In this movement, a second frame is the perception that anti-immigrant sentiment and policy pose threats to all Latinos, not just to new undocumented immigrants. The relevant threats are seen as dangerous to the Latino American culture, not simply to immigrants. In her study on Latino high school seniors in Los Angeles, Lisa García Bedolla (2000) found that youths’ participation in the movement was guided by (1) whether they felt connected to or identified with the immigrant community, and (2) whether they viewed immigrant legislation as only anti-immigrant or also as anti-Latino.

Repertoires of Contention 

McAdam and associates (2001) describe “repertoires of contention,” another component of the classic social movement model, as “the array of means by which participants in contentious politics make collective claims” (p. 18). They distinguish between two types of contention: transgressive and contained contention. Transgressive contention “offers the advantages of surprise, uncertainty, and novelty” (2001, 41). Contained contention has “the advantage of being accepted, familiar, and relatively easy to employ by claimants without special resources or willingness to incur costs and take great risks” (p. 41). Examples of the repertoires of contention used in the civil rights movement include “marches, sit-ins, and other transgressions of white power” (p. 43). McAdam and associates (2001, p. 49) then present a dynamic interpretation of the component: “Innovative contention is action that incorporates claims, selects objects of claims, includes collective self-representations, and/or adopts means that are either unprecedented or forbidden within the regime in question.” Rarely, however, do these parties to the conflict adopt innovative forms of action that are truly new.

Two main threads of contention can be seen within the current mobilization around immigrant rights. Both expressions represent contained contention in that they are common culturally and politically acceptable forms of social resistance. The rallies represent the first expression of contention. Media reports note the high numbers of participants and comment on the peaceful, well-contained nature of the demonstrations. One article described the May 1 demonstration as “a peaceful gathering awash with American flags” (Avila and Olivo, 2006b, p. 1). Another characterized the March 10 demonstration as a “festive” event full of baby-stroller pushers and, as a Chicago Police deputy superintendent put it, “a very good march” (Avila and Olivo, 2006a, p. 1).

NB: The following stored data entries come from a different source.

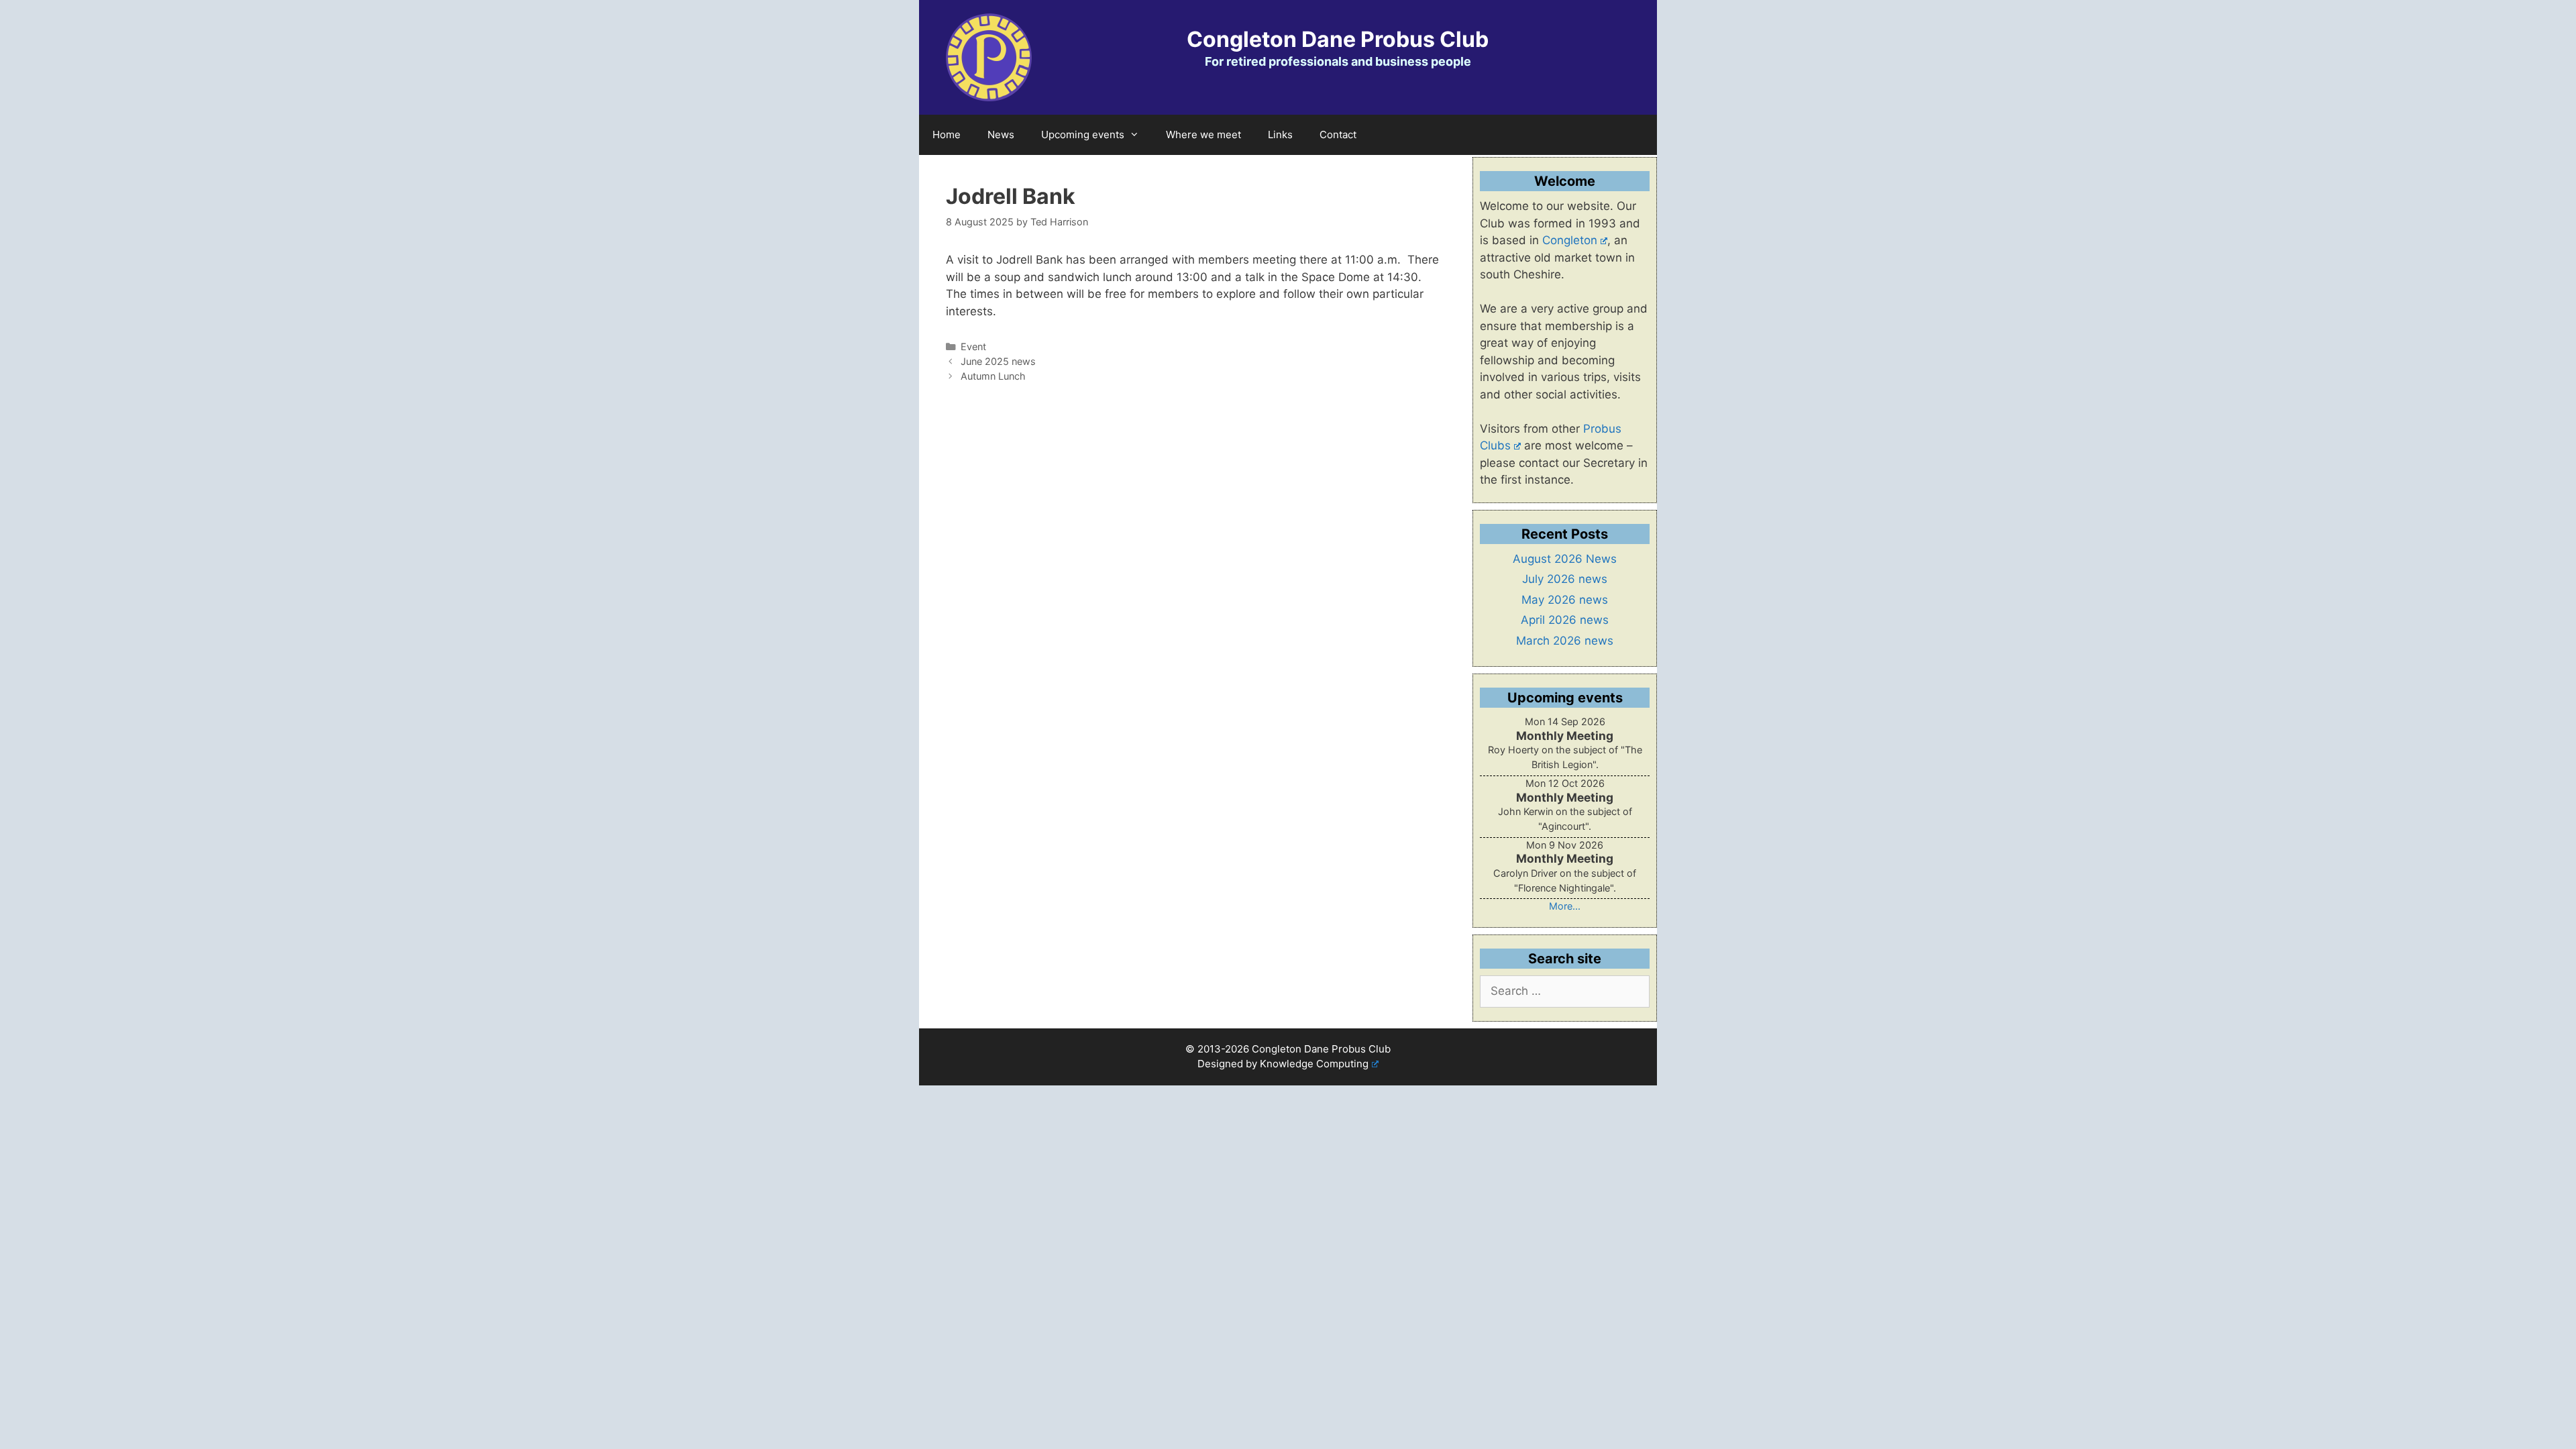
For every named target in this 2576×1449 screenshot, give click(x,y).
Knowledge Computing (1314, 1063)
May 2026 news (1564, 599)
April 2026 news (1565, 620)
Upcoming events (1082, 134)
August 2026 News (1565, 559)
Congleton (1569, 240)
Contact (1338, 134)
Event (973, 346)
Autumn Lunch (993, 376)
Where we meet (1203, 134)
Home (946, 134)
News (1000, 134)
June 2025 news (998, 361)
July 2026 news (1564, 579)
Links (1280, 134)
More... (1564, 906)
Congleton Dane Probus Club (1338, 39)
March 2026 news (1564, 640)
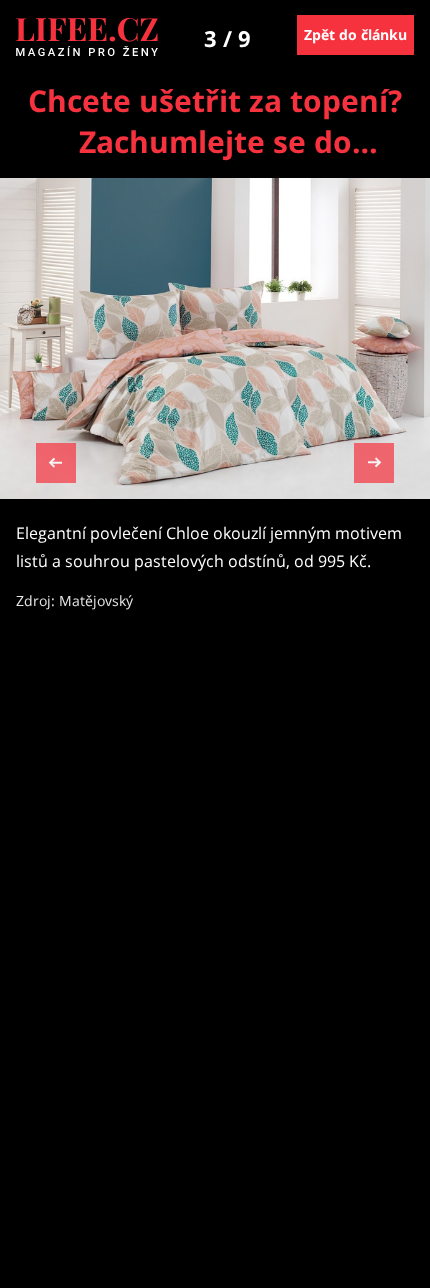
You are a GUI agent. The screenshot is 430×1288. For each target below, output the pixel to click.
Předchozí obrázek (56, 465)
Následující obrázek (374, 460)
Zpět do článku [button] (355, 34)
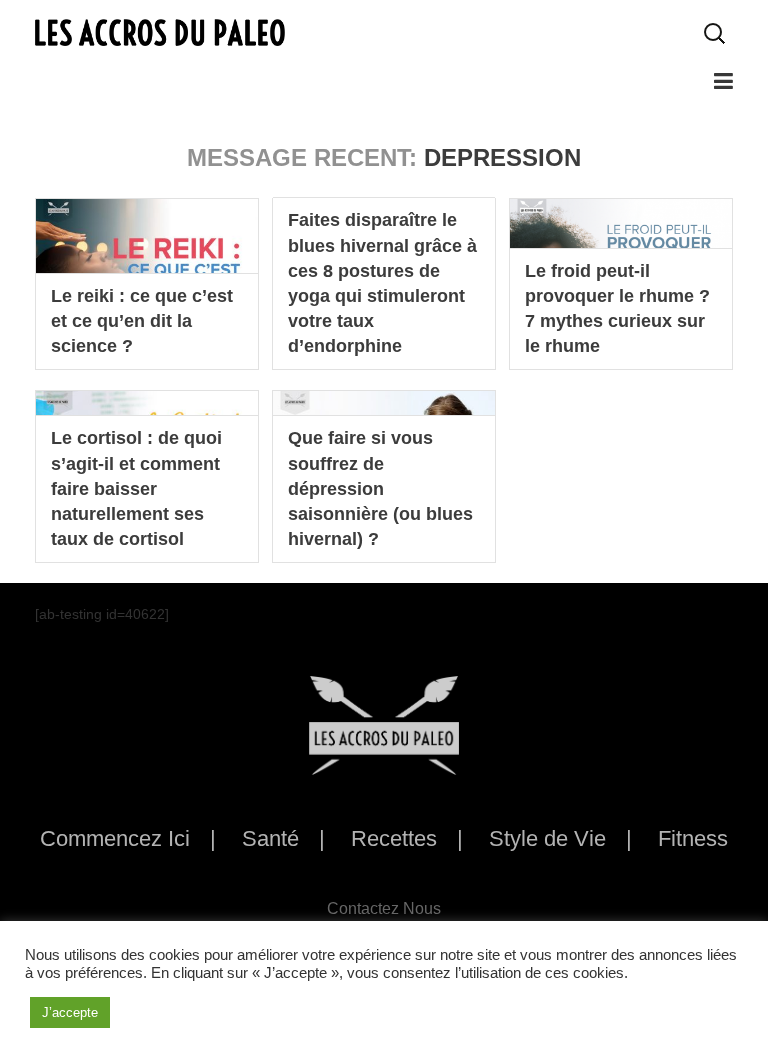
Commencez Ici (115, 838)
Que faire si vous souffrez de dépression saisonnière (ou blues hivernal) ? (380, 488)
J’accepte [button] (70, 1012)
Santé (270, 838)
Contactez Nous (384, 908)
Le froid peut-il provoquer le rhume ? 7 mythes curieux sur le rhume (617, 309)
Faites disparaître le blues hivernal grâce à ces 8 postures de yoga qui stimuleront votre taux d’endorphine (382, 283)
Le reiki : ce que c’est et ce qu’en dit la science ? (142, 321)
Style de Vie (547, 838)
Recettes (394, 838)
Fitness (693, 838)
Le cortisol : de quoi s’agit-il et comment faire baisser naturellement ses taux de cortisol (136, 488)
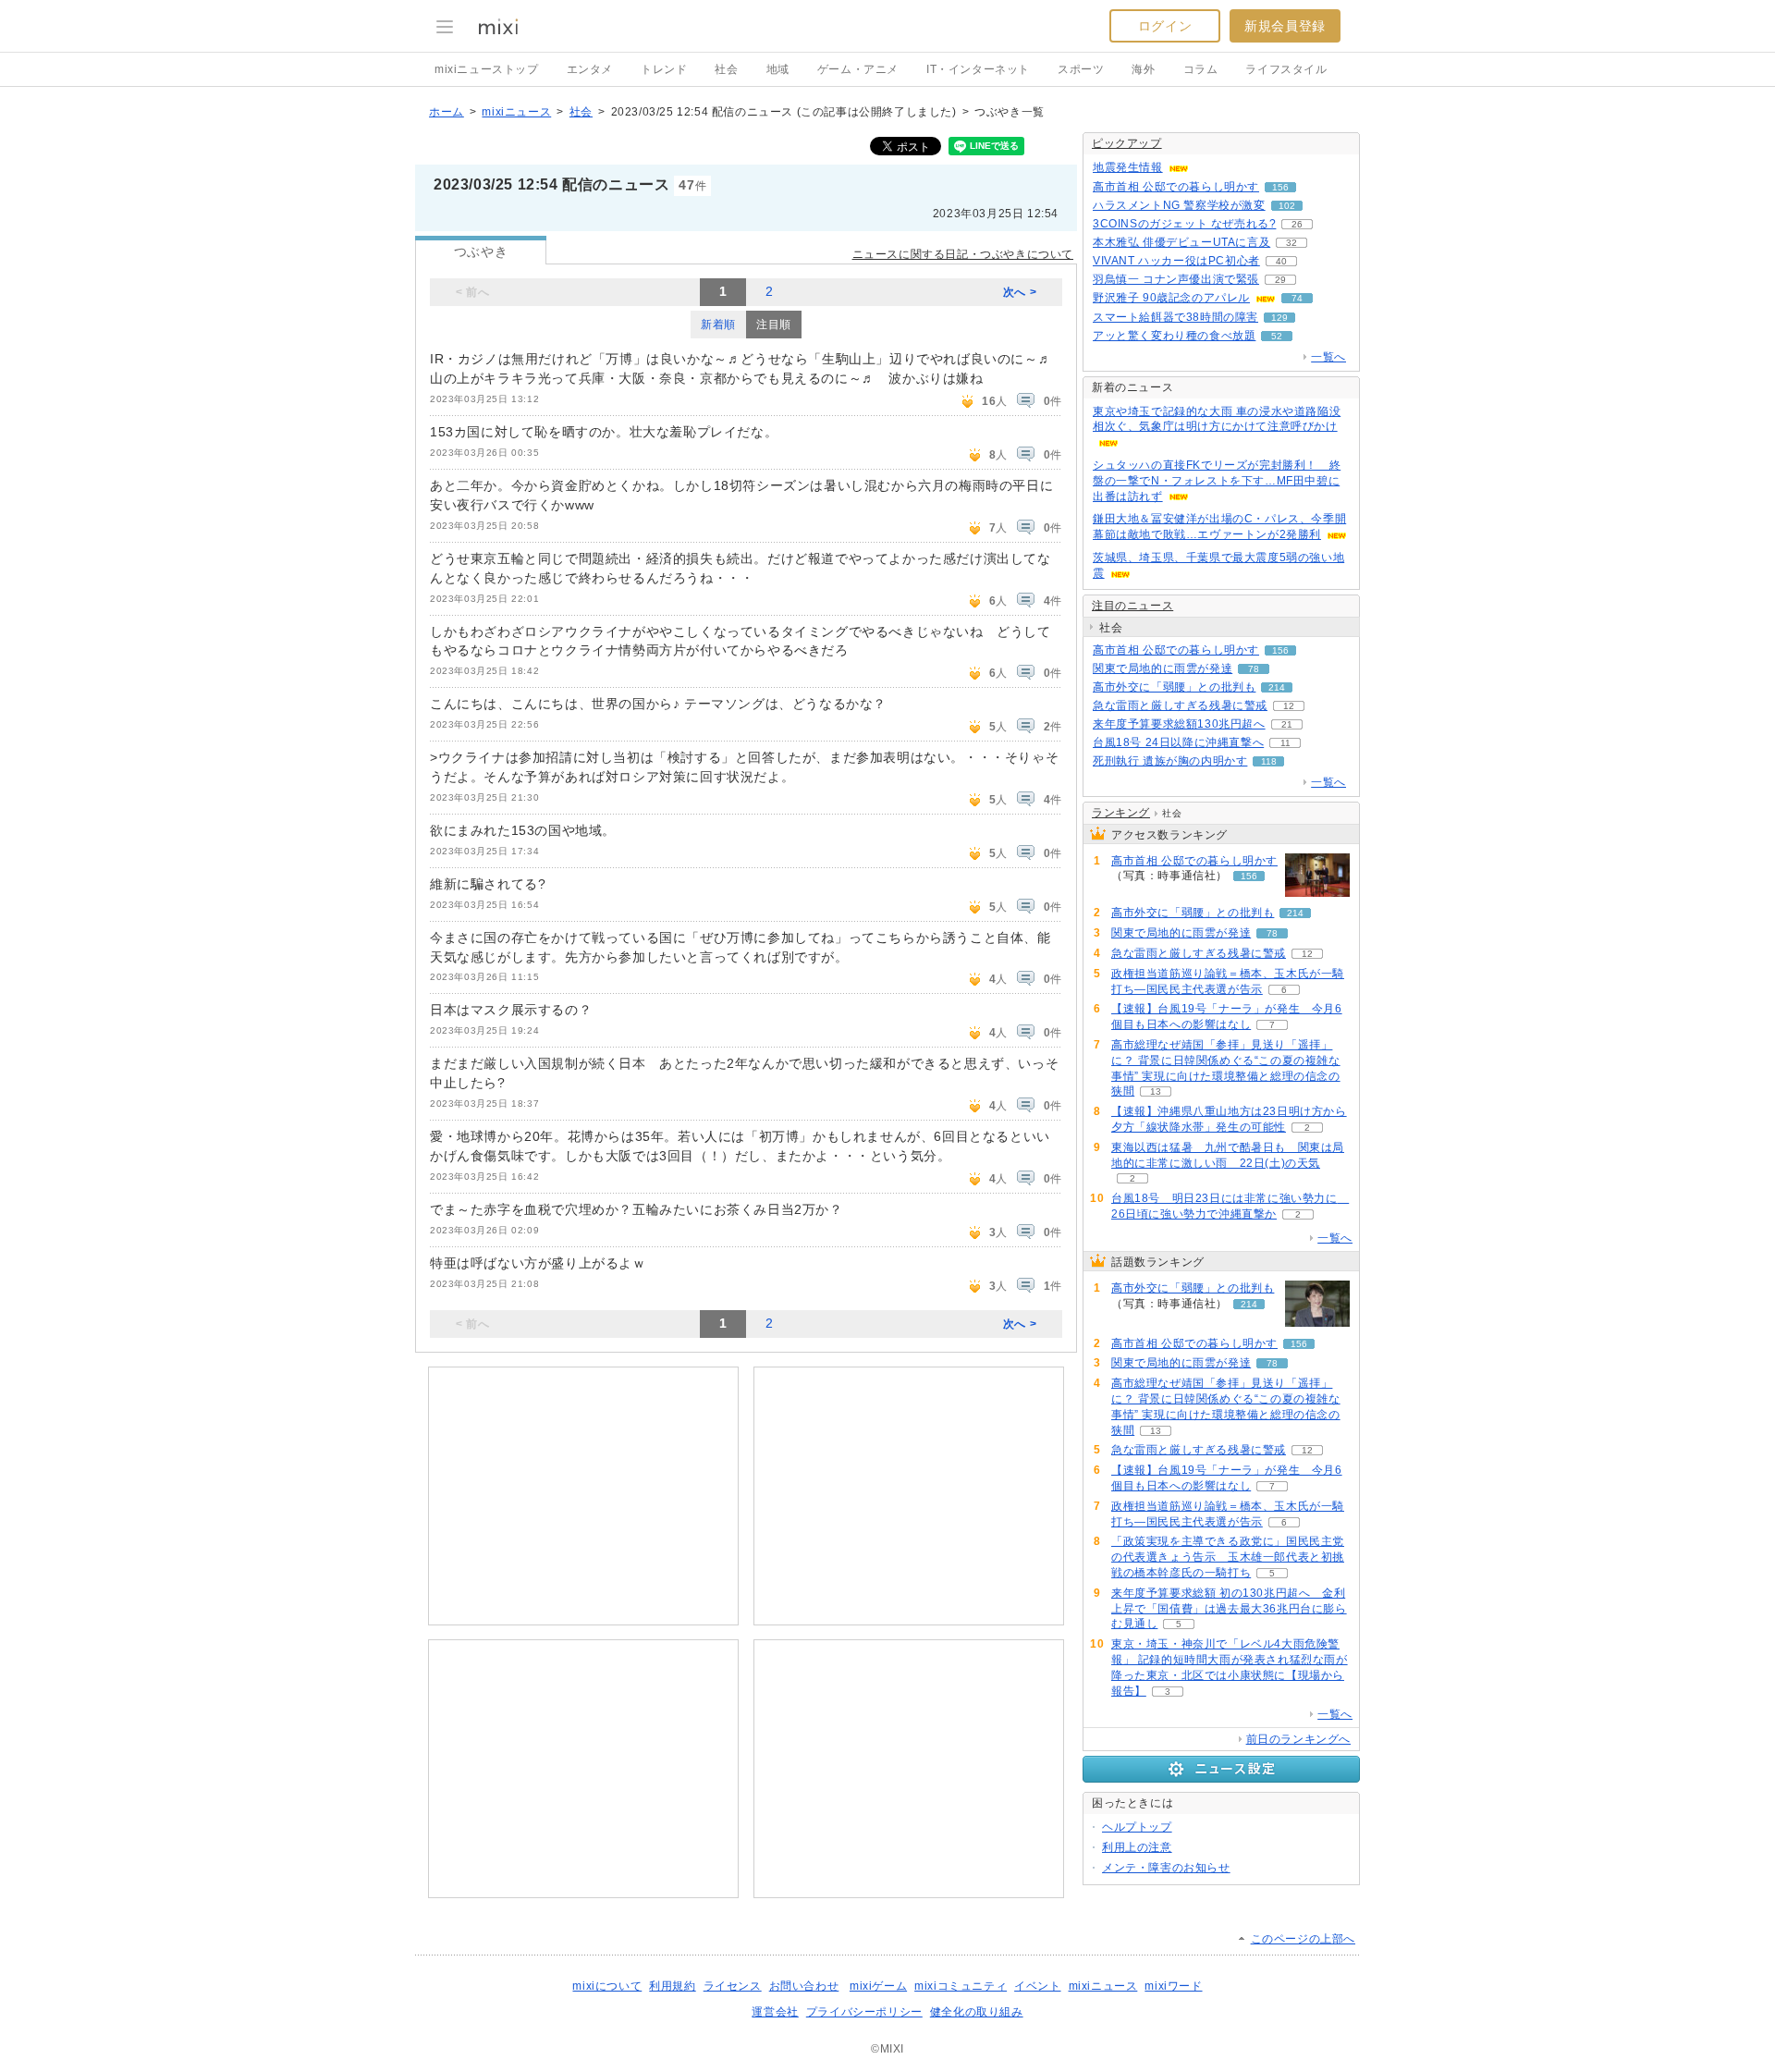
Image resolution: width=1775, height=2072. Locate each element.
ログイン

The second strategy of contention within this movement is evident in the informal strikes by workers and students. In noting the effects of the marches on local businesses and schools, the Chicago Tribune observed that immigrant participants in the rallies made a “powerful statement elsewhere by their absence” (Avila and Olivo, 2006a, p. 1). While their immigrant (and immigrant-supporting) employees were demonstrating, many businesses across the nation were forced to close. Also remarkable, were the empty classrooms that resulted from droves of high school students opting out of school for the day to participate in the demonstrations (Lazos Vargas, 2006; Loyd and Burridge, 2007; Robinson, 2006).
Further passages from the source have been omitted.